SUPPLIED INFORMATION:
## start

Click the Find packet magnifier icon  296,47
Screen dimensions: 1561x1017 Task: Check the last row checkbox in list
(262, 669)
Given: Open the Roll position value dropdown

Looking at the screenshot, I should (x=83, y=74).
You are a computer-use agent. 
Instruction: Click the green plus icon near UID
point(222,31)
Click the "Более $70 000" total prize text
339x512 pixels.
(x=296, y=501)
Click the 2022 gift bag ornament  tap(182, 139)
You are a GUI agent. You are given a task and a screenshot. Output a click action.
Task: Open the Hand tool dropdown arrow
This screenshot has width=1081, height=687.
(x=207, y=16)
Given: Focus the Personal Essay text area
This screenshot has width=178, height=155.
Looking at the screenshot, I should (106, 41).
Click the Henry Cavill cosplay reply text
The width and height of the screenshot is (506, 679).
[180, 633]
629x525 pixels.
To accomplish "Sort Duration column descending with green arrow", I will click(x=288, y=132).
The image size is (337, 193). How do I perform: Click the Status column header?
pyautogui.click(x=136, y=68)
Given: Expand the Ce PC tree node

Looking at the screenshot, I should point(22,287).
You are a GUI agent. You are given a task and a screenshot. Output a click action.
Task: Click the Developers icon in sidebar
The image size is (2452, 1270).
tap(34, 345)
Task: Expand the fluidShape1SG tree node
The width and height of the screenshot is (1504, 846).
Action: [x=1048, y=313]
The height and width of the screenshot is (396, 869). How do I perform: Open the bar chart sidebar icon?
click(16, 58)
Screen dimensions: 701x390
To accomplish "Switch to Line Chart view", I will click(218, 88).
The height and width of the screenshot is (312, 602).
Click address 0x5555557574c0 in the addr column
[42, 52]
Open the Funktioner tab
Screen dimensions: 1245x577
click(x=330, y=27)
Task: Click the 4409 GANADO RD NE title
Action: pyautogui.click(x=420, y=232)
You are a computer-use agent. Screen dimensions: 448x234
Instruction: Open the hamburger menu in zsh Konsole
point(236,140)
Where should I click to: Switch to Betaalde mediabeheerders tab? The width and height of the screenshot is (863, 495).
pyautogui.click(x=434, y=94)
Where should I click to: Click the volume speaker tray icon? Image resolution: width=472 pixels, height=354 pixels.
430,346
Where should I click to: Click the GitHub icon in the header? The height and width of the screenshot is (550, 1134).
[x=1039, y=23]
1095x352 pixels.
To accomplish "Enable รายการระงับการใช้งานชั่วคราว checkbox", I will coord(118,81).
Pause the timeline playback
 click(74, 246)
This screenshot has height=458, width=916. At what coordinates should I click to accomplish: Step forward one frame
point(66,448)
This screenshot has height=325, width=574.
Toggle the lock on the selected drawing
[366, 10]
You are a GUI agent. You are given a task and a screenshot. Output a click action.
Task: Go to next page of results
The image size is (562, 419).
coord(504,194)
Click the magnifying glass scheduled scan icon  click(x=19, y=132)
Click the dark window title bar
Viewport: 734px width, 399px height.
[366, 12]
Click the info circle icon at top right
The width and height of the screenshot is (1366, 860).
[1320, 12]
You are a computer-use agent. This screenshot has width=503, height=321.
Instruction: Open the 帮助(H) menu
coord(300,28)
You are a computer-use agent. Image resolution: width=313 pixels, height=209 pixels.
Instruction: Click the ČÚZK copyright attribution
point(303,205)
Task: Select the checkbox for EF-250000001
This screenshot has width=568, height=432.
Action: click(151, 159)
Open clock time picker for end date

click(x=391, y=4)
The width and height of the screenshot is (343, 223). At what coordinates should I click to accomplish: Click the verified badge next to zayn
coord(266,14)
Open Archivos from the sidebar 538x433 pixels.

## end

STATED GOAL: Please set out every line above as a Markdown table with the columns No. and Line. Number the rows and leave out blank lines.

IN RESPONSE:
| No. | Line |
|---|---|
| 1 | Click the Find packet magnifier icon  296,47 |
| 2 | Screen dimensions: 1561x1017 Task: Check the last row checkbox in list |
| 3 | (262, 669) |
| 4 | Given: Open the Roll position value dropdown |
| 5 | Looking at the screenshot, I should (x=83, y=74). |
| 6 | You are a computer-use agent.  |
| 7 | Instruction: Click the green plus icon near UID |
| 8 | point(222,31) |
| 9 | Click the "Более $70 000" total prize text |
| 10 | 339x512 pixels. |
| 11 | (x=296, y=501) |
| 12 | Click the 2022 gift bag ornament  tap(182, 139) |
| 13 | You are a GUI agent. You are given a task and a screenshot. Output a click action. |
| 14 | Task: Open the Hand tool dropdown arrow |
| 15 | This screenshot has width=1081, height=687. |
| 16 | (x=207, y=16) |
| 17 | Given: Focus the Personal Essay text area |
| 18 | This screenshot has width=178, height=155. |
| 19 | Looking at the screenshot, I should (106, 41). |
| 20 | Click the Henry Cavill cosplay reply text |
| 21 | The width and height of the screenshot is (506, 679). |
| 22 | [180, 633] |
| 23 | 629x525 pixels. |
| 24 | To accomplish "Sort Duration column descending with green arrow", I will click(x=288, y=132). |
| 25 | The image size is (337, 193). How do I perform: Click the Status column header? |
| 26 | pyautogui.click(x=136, y=68) |
| 27 | Given: Expand the Ce PC tree node |
| 28 | Looking at the screenshot, I should point(22,287). |
| 29 | You are a GUI agent. You are given a task and a screenshot. Output a click action. |
| 30 | Task: Click the Developers icon in sidebar |
| 31 | The image size is (2452, 1270). |
| 32 | tap(34, 345) |
| 33 | Task: Expand the fluidShape1SG tree node |
| 34 | The width and height of the screenshot is (1504, 846). |
| 35 | Action: [x=1048, y=313] |
| 36 | The height and width of the screenshot is (396, 869). How do I perform: Open the bar chart sidebar icon? |
| 37 | click(16, 58) |
| 38 | Screen dimensions: 701x390 |
| 39 | To accomplish "Switch to Line Chart view", I will click(218, 88). |
| 40 | The height and width of the screenshot is (312, 602). |
| 41 | Click address 0x5555557574c0 in the addr column |
| 42 | [42, 52] |
| 43 | Open the Funktioner tab |
| 44 | Screen dimensions: 1245x577 |
| 45 | click(x=330, y=27) |
| 46 | Task: Click the 4409 GANADO RD NE title |
| 47 | Action: pyautogui.click(x=420, y=232) |
| 48 | You are a computer-use agent. Screen dimensions: 448x234 |
| 49 | Instruction: Open the hamburger menu in zsh Konsole |
| 50 | point(236,140) |
| 51 | Where should I click to: Switch to Betaalde mediabeheerders tab? The width and height of the screenshot is (863, 495). |
| 52 | pyautogui.click(x=434, y=94) |
| 53 | Where should I click to: Click the volume speaker tray icon? Image resolution: width=472 pixels, height=354 pixels. |
| 54 | 430,346 |
| 55 | Where should I click to: Click the GitHub icon in the header? The height and width of the screenshot is (550, 1134). |
| 56 | [x=1039, y=23] |
| 57 | 1095x352 pixels. |
| 58 | To accomplish "Enable รายการระงับการใช้งานชั่วคราว checkbox", I will coord(118,81). |
| 59 | Pause the timeline playback |
| 60 |  click(74, 246) |
| 61 | This screenshot has height=458, width=916. At what coordinates should I click to accomplish: Step forward one frame |
| 62 | point(66,448) |
| 63 | This screenshot has height=325, width=574. |
| 64 | Toggle the lock on the selected drawing |
| 65 | [366, 10] |
| 66 | You are a GUI agent. You are given a task and a screenshot. Output a click action. |
| 67 | Task: Go to next page of results |
| 68 | The image size is (562, 419). |
| 69 | coord(504,194) |
| 70 | Click the magnifying glass scheduled scan icon  click(x=19, y=132) |
| 71 | Click the dark window title bar |
| 72 | Viewport: 734px width, 399px height. |
| 73 | [366, 12] |
| 74 | Click the info circle icon at top right |
| 75 | The width and height of the screenshot is (1366, 860). |
| 76 | [1320, 12] |
| 77 | You are a computer-use agent. This screenshot has width=503, height=321. |
| 78 | Instruction: Open the 帮助(H) menu |
| 79 | coord(300,28) |
| 80 | You are a computer-use agent. Image resolution: width=313 pixels, height=209 pixels. |
| 81 | Instruction: Click the ČÚZK copyright attribution |
| 82 | point(303,205) |
| 83 | Task: Select the checkbox for EF-250000001 |
| 84 | This screenshot has width=568, height=432. |
| 85 | Action: click(151, 159) |
| 86 | Open clock time picker for end date |
| 87 | click(x=391, y=4) |
| 88 | The width and height of the screenshot is (343, 223). At what coordinates should I click to accomplish: Click the verified badge next to zayn |
| 89 | coord(266,14) |
| 90 | Open Archivos from the sidebar 538x433 pixels. |